## BRANO DA LEGGERE:
==*==

Questo, volendo, è uno specchio per scoprire da chi siamo guidati.
Quanto all'ascolto della messa, in verità vi dico, che non si alla Santa Messa per ascoltare o  assistere come se il celebrante fosse un attore o uno show man, alla Santa Messa si va per partecipare al Sacrificio di Gesù che si immola per salvarci., ma bisogna vedere se il sacerdote è del Signore Dio oppure no.
In quel tempo in Gerusalemme ed a Roma c'erano due teatri: IL Golgota e il colosseo dove si assisteva al martirio di esseri umani. Il giorno in cui nostro Signore si lasciò crocifiggere c'era chi guardava da indifferente, chi si ingioiva nel vedere la Sua sofferenza e c'era chi piangeva anche se pochi. Quando si partecipa alla Santa Messa la storia si ripete, l'importante è scoprire se siamo indifferenti, ridenti o affranti.

Non ho capito, ma a messa non si va per ricordare quello che ha fatto nostro signore.
Da che mi ricordo Giona, in chiesa non si va per essere affranti, ma per trovare serenità e gioia che il nostro signore chi ha donato. O sbaglio?

==*==

## MATERIALE RACCOLTO:
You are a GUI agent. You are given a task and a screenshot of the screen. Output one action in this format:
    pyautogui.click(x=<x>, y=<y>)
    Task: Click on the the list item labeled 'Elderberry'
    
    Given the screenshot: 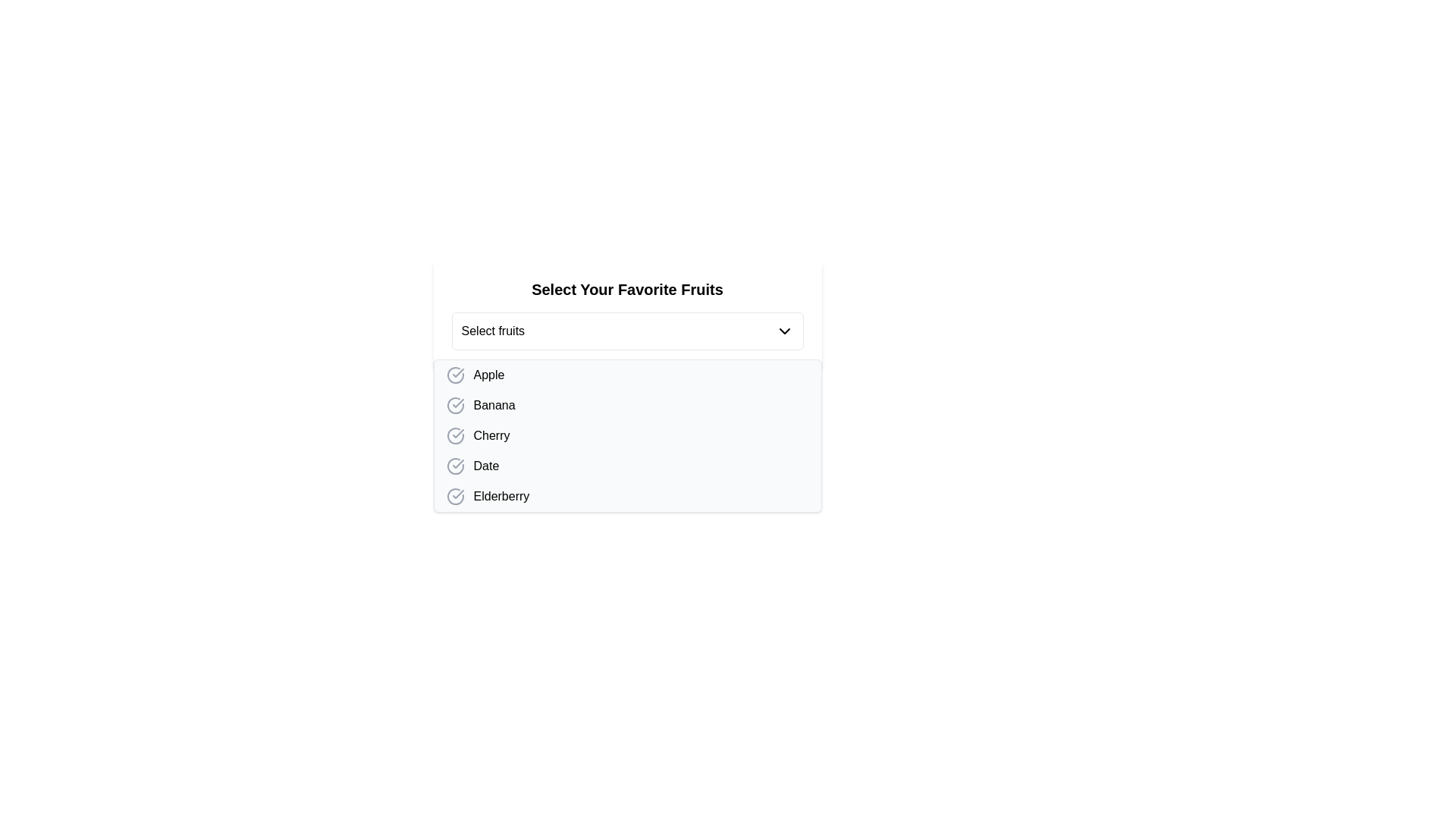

==*==

## CONSEGNA:
Trascrivi dal brano sulla messa il tratto che va da "Questo, volendo, è" fino a "fatto nostro signore.".

## RISPOSTA:
Questo, volendo, è uno specchio per scoprire da chi siamo guidati.
Quanto all'ascolto della messa, in verità vi dico, che non si alla Santa Messa per ascoltare o  assistere come se il celebrante fosse un attore o uno show man, alla Santa Messa si va per partecipare al Sacrificio di Gesù che si immola per salvarci., ma bisogna vedere se il sacerdote è del Signore Dio oppure no.
In quel tempo in Gerusalemme ed a Roma c'erano due teatri: IL Golgota e il colosseo dove si assisteva al martirio di esseri umani. Il giorno in cui nostro Signore si lasciò crocifiggere c'era chi guardava da indifferente, chi si ingioiva nel vedere la Sua sofferenza e c'era chi piangeva anche se pochi. Quando si partecipa alla Santa Messa la storia si ripete, l'importante è scoprire se siamo indifferenti, ridenti o affranti.

Non ho capito, ma a messa non si va per ricordare quello che ha fatto nostro signore.